*** Opening Supplied records ***

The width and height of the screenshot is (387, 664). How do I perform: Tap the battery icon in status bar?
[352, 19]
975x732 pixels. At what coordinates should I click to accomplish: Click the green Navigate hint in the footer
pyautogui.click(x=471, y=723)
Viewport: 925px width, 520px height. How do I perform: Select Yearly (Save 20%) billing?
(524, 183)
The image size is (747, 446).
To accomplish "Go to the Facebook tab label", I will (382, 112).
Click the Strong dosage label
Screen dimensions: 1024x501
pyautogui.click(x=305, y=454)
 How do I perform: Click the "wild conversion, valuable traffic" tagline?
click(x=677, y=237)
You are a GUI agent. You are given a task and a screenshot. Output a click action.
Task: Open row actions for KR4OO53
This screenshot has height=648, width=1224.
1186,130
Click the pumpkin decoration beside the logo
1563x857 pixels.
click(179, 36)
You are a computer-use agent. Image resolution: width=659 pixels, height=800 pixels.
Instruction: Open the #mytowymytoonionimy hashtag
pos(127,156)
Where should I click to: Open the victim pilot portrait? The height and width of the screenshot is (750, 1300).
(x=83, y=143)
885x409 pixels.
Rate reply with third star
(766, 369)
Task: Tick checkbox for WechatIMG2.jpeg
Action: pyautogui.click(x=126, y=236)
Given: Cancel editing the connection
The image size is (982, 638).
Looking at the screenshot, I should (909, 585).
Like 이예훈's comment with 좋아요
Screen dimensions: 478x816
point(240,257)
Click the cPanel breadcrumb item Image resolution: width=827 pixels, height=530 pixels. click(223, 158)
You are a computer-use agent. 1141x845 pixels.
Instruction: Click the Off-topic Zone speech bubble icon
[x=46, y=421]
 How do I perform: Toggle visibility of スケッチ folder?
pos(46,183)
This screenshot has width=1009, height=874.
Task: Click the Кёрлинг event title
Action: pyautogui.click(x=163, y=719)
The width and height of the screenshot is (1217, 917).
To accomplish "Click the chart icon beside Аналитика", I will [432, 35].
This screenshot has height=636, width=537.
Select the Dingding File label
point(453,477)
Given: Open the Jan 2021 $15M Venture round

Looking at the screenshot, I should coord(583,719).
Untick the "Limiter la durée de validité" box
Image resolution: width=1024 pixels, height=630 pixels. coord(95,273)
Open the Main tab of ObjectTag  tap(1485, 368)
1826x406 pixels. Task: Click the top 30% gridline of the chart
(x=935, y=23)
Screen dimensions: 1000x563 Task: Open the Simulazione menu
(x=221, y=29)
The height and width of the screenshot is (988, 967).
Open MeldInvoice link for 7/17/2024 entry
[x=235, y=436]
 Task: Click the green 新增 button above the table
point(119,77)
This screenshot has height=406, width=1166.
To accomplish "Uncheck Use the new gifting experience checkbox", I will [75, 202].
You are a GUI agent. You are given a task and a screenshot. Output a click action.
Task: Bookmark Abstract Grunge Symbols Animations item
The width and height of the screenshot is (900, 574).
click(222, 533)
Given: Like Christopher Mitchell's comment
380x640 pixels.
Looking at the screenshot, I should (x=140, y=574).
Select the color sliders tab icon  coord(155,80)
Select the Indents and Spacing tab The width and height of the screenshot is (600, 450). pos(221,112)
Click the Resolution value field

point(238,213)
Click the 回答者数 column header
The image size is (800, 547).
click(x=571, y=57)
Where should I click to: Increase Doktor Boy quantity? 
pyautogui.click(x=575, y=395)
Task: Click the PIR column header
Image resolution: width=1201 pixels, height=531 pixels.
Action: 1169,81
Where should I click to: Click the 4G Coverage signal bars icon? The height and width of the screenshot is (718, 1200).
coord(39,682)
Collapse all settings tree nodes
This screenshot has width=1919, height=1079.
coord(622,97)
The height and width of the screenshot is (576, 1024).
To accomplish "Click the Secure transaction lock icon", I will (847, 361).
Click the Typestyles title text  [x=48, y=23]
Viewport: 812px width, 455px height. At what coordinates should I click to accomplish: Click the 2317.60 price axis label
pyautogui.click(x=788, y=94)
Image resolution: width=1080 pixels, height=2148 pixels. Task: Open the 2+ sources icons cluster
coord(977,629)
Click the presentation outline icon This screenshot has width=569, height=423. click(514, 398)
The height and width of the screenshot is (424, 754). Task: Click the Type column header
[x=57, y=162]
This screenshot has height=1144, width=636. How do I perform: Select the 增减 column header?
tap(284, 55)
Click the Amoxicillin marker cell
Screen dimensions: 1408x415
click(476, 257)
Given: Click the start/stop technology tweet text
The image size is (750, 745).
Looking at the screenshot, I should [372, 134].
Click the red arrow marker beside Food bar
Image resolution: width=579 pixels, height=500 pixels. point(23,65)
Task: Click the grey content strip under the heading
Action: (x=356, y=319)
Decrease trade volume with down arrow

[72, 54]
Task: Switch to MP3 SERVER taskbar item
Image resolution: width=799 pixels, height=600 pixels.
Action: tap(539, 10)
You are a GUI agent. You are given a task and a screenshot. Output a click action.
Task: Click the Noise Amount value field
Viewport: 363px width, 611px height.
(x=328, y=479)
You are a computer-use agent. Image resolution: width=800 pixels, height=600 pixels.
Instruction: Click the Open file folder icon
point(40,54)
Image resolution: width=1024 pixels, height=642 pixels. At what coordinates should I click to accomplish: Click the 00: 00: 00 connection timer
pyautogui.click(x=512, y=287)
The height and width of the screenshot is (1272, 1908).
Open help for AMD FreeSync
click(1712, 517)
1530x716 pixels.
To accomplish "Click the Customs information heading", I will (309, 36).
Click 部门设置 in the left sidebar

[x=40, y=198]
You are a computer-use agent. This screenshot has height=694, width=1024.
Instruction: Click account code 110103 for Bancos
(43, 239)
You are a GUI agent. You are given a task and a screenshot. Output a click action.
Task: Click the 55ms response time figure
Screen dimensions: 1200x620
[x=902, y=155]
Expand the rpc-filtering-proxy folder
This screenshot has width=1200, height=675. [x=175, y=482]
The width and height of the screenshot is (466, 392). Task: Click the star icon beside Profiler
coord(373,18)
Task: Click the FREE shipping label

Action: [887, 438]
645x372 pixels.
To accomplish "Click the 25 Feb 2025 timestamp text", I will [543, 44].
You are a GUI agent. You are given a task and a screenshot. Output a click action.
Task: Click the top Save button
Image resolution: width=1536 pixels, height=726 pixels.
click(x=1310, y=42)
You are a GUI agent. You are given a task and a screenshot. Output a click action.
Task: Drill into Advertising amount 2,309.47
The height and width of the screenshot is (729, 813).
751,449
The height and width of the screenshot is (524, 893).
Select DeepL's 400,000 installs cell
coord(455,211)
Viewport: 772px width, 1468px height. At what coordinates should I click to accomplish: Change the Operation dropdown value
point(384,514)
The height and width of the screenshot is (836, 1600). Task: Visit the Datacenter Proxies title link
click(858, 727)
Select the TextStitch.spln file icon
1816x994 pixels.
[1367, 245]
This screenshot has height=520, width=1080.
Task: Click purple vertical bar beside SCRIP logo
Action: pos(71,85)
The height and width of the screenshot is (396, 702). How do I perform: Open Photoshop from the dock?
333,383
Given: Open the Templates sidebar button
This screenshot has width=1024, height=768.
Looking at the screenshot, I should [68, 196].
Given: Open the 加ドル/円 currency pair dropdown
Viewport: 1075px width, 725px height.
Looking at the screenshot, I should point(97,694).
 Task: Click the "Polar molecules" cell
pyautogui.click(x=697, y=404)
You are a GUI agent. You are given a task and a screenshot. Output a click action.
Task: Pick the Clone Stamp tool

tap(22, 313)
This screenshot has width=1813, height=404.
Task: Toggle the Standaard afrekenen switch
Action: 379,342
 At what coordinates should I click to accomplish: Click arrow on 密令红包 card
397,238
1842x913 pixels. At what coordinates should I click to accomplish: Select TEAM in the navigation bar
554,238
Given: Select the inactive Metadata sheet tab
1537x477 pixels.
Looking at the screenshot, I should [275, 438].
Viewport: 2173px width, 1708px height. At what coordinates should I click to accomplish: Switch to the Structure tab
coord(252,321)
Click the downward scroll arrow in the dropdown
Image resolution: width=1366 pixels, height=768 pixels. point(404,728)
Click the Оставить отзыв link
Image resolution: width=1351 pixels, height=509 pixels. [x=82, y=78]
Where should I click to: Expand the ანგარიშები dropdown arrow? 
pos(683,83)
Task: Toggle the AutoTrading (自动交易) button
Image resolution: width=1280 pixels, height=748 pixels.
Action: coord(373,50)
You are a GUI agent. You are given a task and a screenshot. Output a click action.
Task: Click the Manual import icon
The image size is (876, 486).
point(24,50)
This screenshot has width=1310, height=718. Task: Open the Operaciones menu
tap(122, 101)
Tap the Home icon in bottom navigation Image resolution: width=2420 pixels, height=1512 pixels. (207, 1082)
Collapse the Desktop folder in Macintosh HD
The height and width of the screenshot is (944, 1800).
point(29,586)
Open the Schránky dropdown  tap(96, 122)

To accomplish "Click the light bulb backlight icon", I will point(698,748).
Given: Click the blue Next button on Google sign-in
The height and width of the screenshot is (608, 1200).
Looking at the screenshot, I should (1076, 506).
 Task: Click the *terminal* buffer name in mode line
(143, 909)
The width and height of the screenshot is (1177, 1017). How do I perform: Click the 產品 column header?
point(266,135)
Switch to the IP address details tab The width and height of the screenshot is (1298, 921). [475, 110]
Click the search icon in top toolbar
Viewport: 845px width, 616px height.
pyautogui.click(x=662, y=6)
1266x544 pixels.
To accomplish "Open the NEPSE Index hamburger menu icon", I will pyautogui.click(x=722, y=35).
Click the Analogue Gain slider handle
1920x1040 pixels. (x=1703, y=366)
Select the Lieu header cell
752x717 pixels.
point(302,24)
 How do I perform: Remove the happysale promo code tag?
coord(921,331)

*** Closing Supplied records ***

## Work item
Write out again only the lines from the one with "Select the Lieu header cell" through the last line of the records above. Keep every word as it stands.

## Task output
Select the Lieu header cell
752x717 pixels.
point(302,24)
 How do I perform: Remove the happysale promo code tag?
coord(921,331)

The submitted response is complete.